The Social Justice Committee attributes their growth and effectiveness to the peer support that each person brings to the committee meetings and established activities. Peer support heightens self-esteem, empowerment, and individual development (Clarke, Camilleri, & Goding, 2015). Sharon Spurlock, committee sponsor for the St. Louis Arc, shared how their growth in facilitating relationships has come from each committee member learning from their fellow peers and having confidence to create and utilize new partnerships and learning opportunities.
Over the course of its six-year history, the committee has led flash mobs in local areas across St. Louis that carry with them messages of inclusivity for all members of the community. The committee has spoken at conferences, and they have conducted advocacy training in the areas of:
- Legislative advocacy
- History of disability supports
- Learning to tell your story
- Participation in staff training
- Developing tools to convey organizational and rights policy in an accessible way
“It is good to tell people what you want.

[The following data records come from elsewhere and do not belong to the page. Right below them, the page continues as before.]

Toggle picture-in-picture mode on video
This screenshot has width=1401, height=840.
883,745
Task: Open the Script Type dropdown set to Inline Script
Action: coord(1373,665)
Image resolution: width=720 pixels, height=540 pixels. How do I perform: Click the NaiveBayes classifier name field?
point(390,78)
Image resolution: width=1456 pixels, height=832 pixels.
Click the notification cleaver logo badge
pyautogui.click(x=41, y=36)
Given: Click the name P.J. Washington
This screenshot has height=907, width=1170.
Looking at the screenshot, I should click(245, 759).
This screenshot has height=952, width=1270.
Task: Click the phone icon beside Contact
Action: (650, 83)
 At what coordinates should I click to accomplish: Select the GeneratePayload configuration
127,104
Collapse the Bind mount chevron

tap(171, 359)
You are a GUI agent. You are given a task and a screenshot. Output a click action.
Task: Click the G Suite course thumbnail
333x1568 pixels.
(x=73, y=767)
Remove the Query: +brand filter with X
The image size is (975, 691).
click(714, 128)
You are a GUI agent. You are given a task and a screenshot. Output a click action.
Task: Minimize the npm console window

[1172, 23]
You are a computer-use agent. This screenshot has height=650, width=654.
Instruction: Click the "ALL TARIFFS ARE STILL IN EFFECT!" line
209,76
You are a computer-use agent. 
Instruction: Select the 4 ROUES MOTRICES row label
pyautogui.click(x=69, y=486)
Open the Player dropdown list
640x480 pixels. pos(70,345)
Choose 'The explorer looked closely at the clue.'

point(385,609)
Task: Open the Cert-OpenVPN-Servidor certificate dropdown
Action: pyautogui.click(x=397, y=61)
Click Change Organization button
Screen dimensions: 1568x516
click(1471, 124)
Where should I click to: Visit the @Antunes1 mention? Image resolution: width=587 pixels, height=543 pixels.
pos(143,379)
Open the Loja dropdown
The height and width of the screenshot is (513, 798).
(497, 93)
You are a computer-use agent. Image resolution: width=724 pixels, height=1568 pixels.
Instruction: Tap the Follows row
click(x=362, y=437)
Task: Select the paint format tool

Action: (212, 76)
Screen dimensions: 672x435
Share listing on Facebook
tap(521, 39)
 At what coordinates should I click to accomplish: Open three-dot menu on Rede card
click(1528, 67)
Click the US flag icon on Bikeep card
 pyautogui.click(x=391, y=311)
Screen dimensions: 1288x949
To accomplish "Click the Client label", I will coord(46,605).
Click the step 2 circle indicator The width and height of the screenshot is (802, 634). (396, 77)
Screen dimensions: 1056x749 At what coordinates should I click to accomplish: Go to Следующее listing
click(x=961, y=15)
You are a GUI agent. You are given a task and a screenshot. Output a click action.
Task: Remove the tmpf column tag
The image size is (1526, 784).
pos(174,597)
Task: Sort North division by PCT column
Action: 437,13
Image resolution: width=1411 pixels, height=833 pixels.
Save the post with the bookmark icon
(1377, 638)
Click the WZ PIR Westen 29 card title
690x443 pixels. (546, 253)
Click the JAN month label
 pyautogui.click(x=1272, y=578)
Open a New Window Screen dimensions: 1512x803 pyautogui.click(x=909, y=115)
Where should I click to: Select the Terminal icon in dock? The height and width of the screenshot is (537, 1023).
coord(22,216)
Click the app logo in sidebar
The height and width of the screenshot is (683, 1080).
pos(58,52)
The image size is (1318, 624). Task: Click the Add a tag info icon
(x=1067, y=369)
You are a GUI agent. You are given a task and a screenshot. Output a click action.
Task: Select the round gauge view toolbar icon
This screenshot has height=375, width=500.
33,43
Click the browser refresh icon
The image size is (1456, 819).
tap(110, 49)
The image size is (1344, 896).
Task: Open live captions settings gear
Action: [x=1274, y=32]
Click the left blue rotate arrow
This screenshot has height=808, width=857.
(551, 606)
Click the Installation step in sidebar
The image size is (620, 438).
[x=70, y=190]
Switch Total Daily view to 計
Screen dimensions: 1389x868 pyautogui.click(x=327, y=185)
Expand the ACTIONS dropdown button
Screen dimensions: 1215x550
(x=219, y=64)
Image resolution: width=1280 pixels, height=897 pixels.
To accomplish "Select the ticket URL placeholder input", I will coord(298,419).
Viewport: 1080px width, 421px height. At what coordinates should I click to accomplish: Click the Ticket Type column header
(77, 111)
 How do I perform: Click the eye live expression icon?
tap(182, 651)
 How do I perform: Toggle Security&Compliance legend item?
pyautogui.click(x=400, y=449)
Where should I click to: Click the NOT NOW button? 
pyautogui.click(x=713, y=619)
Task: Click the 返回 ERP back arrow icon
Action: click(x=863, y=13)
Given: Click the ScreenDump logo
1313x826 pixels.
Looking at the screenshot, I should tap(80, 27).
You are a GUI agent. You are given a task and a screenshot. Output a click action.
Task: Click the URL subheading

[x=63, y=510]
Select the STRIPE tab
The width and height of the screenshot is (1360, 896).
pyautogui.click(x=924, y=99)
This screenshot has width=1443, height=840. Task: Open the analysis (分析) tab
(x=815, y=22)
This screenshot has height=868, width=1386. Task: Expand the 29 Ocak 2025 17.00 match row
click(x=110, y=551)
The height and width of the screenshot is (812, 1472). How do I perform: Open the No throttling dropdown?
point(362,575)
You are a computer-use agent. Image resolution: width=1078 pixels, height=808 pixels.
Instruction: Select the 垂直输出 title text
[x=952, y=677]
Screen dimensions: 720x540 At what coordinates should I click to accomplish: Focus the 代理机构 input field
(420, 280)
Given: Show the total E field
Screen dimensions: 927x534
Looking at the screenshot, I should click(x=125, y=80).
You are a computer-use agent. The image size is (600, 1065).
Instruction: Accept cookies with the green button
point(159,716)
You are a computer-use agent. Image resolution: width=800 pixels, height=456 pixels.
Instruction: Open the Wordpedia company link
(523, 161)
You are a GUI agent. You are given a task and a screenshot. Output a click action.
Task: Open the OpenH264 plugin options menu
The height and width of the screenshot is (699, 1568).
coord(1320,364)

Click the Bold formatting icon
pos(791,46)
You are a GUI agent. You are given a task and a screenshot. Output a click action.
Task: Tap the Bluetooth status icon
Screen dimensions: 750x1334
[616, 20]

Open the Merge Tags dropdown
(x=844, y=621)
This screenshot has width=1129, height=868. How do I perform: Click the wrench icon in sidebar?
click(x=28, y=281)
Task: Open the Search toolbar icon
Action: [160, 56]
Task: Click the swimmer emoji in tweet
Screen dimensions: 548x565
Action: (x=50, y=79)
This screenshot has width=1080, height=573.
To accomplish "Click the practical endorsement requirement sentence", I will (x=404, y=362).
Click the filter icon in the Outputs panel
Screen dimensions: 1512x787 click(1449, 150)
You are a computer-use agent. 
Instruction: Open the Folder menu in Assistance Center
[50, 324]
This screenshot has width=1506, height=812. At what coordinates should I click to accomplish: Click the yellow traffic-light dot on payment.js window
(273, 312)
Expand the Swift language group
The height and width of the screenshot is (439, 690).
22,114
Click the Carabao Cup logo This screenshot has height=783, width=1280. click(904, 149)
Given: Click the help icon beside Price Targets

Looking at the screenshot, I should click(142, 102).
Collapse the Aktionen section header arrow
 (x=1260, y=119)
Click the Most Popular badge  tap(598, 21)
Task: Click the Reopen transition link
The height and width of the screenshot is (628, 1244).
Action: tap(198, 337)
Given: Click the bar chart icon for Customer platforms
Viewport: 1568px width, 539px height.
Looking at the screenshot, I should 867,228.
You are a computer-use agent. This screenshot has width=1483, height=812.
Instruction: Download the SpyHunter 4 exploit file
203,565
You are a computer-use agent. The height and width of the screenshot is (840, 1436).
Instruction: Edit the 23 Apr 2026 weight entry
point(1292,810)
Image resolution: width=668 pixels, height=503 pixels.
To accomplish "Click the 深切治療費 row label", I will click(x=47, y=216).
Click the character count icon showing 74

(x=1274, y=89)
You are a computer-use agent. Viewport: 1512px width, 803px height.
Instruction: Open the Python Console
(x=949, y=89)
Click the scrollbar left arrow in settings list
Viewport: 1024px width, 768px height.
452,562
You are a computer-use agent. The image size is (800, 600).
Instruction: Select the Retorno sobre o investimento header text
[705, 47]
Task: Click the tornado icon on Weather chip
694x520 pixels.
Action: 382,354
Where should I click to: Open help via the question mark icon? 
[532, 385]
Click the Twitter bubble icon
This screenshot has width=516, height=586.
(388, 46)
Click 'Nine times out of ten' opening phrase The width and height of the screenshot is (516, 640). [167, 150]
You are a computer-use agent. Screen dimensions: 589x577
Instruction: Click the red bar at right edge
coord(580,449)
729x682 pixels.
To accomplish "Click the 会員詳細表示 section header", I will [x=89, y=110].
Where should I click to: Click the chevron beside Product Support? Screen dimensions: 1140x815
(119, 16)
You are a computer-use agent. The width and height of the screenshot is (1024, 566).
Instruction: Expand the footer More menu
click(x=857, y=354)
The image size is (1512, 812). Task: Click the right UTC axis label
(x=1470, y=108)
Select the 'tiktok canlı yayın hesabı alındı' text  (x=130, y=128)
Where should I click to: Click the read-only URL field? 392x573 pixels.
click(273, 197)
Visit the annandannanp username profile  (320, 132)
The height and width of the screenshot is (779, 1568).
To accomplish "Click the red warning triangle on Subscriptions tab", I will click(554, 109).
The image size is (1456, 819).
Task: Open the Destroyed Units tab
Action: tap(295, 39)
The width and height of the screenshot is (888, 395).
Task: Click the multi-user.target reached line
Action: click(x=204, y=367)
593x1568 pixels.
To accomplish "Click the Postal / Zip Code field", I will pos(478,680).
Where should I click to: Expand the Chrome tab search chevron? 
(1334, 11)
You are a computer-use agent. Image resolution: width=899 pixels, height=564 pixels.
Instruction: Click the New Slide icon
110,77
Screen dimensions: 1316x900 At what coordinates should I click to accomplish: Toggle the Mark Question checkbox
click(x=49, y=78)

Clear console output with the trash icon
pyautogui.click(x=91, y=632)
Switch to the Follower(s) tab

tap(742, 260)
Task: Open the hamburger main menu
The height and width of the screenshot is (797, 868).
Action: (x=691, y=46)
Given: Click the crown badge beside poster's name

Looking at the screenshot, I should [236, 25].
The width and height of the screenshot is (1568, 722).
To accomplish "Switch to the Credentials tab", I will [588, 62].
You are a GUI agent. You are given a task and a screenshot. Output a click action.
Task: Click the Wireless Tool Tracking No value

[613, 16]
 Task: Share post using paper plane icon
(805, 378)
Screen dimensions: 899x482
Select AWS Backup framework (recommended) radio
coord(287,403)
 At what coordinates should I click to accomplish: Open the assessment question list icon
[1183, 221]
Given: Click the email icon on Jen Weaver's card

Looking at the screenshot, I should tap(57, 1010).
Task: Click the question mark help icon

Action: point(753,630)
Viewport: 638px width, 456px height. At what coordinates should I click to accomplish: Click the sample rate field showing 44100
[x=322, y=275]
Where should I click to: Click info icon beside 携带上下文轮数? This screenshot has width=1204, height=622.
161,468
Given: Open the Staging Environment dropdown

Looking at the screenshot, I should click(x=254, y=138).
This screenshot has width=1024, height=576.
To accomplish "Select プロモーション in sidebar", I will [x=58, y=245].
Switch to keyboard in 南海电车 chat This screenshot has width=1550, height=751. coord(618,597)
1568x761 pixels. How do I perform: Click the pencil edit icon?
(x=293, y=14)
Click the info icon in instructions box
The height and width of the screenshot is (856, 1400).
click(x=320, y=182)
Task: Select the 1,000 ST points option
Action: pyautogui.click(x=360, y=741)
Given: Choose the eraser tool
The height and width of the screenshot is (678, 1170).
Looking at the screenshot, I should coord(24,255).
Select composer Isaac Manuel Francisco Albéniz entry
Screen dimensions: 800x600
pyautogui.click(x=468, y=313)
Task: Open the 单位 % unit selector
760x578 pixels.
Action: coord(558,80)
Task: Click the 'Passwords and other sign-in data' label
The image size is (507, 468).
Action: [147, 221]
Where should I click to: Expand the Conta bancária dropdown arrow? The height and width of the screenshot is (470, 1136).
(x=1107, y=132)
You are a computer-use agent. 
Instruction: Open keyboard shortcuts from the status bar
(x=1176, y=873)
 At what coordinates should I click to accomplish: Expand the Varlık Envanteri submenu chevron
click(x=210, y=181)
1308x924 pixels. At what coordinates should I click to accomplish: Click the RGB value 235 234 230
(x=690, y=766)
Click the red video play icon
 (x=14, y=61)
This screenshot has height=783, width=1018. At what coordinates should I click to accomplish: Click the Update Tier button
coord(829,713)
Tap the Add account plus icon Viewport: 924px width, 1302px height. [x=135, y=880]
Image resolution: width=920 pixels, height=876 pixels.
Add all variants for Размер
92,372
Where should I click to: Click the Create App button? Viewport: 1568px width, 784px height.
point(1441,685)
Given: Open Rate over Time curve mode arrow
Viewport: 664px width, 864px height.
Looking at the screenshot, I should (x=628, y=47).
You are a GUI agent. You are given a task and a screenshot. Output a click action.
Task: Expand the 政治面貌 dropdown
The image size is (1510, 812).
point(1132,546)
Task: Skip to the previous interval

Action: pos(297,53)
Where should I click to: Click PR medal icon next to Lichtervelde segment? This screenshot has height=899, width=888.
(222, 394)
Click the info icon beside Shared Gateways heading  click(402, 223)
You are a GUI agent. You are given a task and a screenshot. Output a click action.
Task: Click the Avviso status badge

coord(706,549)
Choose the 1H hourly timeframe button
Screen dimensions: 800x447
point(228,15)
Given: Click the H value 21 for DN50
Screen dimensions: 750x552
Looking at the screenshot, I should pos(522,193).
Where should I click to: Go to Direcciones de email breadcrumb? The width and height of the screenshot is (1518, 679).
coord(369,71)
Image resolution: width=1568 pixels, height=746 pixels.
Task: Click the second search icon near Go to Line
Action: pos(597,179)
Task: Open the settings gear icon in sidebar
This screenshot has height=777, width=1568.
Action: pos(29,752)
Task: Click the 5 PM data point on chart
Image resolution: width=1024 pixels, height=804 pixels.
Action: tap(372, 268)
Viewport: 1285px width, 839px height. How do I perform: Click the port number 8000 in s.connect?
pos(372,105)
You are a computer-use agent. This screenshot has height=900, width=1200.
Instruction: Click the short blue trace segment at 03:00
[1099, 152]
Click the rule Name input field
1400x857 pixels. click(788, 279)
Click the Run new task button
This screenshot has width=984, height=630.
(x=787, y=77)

It’s important to speak up for yourself.”Sam, member of the Social Justice Committee
Today, the Social Justice Committee continues to enhance accessible policy measures, including understanding around natural support networks. They are working to create and implement self-determination training, and the committee is driven to increase avenues that expand voter access and opportunities as a citizen. “It is good to tell people what you want. It’s important to speak up for yourself,” says Sam, a member of the Social Justice Committee.
To accomplish their overarching goals, the Social Justice Committee drives to expand partnerships and relationships. They are hoping to create a community living room at local colleges and universities to facilitate natural conversations and education on self-determination and rights issues. The Social Justice Committee has also partnered with Washington University in St. Louis to participate in Design for America. This group works to facilitate solutions in a comprehensive problem-solving manner.
The partnerships, education, and advocacy continue to drive the committee forward and grow. With respect to self-determination, focusing on Social Justice issues that matter most to the people supported has enhanced supports, services, and education within the organization and across the St. Louis area through personalization and knowing what matters most to the people supported.
Clarke, R., Camilleri, K., & Goding, L. (2015). What’s in it for me? The meaning of involvement in a self-advocacy group for six people with intellectual disabilities. Journal of Intellectual Disabilities, 19(3), 230-25.